Wednesday, October 12, 2011

On being a parent...

I need a new camera....badly....I need more photographic documentation of my kids' lives

My phone camera has been working so far, but I want a camera I can count on. I'm hoping that Aaron and I can buy one as our joint Christmas present to each other (last year we bought a carpet cleaner). We prefer to buy one big thing that we both want rather than giving individual presents.

This month we have two birthdays to celebrate. Luke will be 2 tomorrow and Ethan will be 7 on the 24th. It's hard to believe that the kids are getting so old. Ethan was just a little baby when I met Aaron. When I got pregnant with Zack I fully intended to get my tubes tied. I talked about it like I'd already signed the paperwork. A couple months before I had him Aaron said that he didn't want to do anything permanent. I was like, "ummm..you want MORE kids??" He said he didn't know but didn't want to have to make that decision right now. I thought about it a lot and decided I agreed. Now, a month after having Zachary I thank God that I didn't go through with it. We've already decided that we aren't done having kids and although I have no intentions of getting pregnant right away, I am so happy I didn't make a rash decision while under the influence of hormones.
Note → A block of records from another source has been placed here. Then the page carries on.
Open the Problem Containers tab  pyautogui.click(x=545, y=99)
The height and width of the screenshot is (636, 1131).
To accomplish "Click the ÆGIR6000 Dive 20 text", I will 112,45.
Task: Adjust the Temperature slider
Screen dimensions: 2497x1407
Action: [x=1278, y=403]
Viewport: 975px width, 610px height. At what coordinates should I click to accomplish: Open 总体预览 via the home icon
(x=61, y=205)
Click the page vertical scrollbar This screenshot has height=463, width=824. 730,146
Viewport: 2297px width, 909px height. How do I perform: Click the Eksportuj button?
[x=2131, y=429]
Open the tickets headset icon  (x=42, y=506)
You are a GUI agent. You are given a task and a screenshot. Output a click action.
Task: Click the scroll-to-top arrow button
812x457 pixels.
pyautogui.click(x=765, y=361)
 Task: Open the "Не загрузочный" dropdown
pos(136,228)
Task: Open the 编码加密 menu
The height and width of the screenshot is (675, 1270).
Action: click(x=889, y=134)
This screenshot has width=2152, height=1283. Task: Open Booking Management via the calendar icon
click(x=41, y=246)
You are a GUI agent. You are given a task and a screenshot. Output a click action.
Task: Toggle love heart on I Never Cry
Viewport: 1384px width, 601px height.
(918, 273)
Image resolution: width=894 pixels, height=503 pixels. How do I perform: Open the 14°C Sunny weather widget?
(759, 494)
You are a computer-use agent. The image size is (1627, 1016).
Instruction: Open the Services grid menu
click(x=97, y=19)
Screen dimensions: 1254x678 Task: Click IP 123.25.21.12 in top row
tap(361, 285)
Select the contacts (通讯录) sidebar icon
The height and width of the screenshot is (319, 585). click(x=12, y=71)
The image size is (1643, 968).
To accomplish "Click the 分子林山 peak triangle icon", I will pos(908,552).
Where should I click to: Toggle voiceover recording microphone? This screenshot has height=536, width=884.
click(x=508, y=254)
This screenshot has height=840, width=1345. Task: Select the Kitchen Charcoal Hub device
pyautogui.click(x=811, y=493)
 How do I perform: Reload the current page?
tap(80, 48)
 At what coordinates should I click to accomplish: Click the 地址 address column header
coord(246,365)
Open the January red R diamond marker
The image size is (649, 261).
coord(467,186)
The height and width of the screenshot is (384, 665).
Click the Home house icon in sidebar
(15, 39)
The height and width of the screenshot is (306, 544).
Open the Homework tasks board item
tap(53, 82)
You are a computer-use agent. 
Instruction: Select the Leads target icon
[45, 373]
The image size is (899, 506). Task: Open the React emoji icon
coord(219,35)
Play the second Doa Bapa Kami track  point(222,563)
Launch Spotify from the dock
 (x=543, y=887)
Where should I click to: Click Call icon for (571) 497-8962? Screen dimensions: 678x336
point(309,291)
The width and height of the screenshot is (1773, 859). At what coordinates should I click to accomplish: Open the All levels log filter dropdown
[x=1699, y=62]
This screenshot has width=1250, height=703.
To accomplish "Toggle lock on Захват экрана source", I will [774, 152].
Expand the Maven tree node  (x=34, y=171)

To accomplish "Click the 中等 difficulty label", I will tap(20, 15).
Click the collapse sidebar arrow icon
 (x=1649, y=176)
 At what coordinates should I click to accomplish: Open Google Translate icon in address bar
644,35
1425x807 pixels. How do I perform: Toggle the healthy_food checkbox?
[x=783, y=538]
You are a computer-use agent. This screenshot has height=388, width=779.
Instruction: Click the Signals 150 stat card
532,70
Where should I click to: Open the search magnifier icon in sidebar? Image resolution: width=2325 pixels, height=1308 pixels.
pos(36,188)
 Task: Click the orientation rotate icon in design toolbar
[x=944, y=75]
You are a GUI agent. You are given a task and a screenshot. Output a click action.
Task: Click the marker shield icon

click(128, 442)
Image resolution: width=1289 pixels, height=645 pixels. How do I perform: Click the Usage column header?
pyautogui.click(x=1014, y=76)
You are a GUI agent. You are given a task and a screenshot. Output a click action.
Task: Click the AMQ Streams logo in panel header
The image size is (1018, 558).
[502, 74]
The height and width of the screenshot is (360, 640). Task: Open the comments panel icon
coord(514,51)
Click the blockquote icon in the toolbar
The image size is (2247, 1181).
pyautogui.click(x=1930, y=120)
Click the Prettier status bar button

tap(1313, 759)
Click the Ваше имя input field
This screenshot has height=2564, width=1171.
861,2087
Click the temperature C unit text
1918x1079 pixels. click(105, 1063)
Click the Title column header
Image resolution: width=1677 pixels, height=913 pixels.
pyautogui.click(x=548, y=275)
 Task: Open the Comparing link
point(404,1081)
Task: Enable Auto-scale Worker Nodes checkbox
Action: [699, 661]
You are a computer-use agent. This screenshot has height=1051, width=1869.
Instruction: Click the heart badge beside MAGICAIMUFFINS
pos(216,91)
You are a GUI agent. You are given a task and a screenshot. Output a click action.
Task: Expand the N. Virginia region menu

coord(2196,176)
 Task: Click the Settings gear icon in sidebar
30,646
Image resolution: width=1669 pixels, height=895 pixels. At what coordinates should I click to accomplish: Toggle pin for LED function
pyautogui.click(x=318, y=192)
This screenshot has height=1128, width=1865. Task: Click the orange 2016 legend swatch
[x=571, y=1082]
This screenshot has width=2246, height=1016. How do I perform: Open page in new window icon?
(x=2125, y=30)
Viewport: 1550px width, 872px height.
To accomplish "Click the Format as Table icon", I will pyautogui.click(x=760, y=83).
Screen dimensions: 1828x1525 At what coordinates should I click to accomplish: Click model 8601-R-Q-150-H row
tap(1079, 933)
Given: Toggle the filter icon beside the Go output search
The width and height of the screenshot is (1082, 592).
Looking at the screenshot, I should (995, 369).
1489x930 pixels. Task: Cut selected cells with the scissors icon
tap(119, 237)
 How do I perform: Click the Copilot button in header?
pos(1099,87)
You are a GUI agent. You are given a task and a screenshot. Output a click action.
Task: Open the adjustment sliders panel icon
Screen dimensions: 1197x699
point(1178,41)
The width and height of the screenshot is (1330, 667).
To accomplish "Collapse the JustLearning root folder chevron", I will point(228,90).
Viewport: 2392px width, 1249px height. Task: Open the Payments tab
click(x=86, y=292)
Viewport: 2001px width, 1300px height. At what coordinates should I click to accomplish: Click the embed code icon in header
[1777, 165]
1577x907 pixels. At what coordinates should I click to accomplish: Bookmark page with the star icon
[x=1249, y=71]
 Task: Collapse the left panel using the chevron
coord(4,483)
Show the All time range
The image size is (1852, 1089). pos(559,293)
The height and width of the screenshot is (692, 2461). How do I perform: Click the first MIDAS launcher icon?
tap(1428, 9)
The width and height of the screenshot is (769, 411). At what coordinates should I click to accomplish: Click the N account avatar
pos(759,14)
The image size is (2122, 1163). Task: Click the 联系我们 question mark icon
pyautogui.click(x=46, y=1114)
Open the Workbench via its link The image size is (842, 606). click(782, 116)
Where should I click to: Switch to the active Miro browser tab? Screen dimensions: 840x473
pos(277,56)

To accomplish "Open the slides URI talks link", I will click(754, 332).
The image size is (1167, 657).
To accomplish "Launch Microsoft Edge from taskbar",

Speaking of having more kids, it seems to me that people are fascinated with large families. You see it on TV with the reality shows (how many more do you think I'll need to have to get my own show, eh???) and when people comment on how many kids you have. In our church there are several large families, but I think that's pretty typical among the churchgoing demographic. I haven't always pictured having a large family, in fact I always said I would never have kids. Anyone who knew me prior to meeting Aaron can attest to the fact that I was NOT a fan of children. Ethan and Aaron melted my heart and the rest is history. There's something magical about looking at these small people who look up to you and count on your guidance to shape their lives. It's a lot of responsibility, but it's worth it.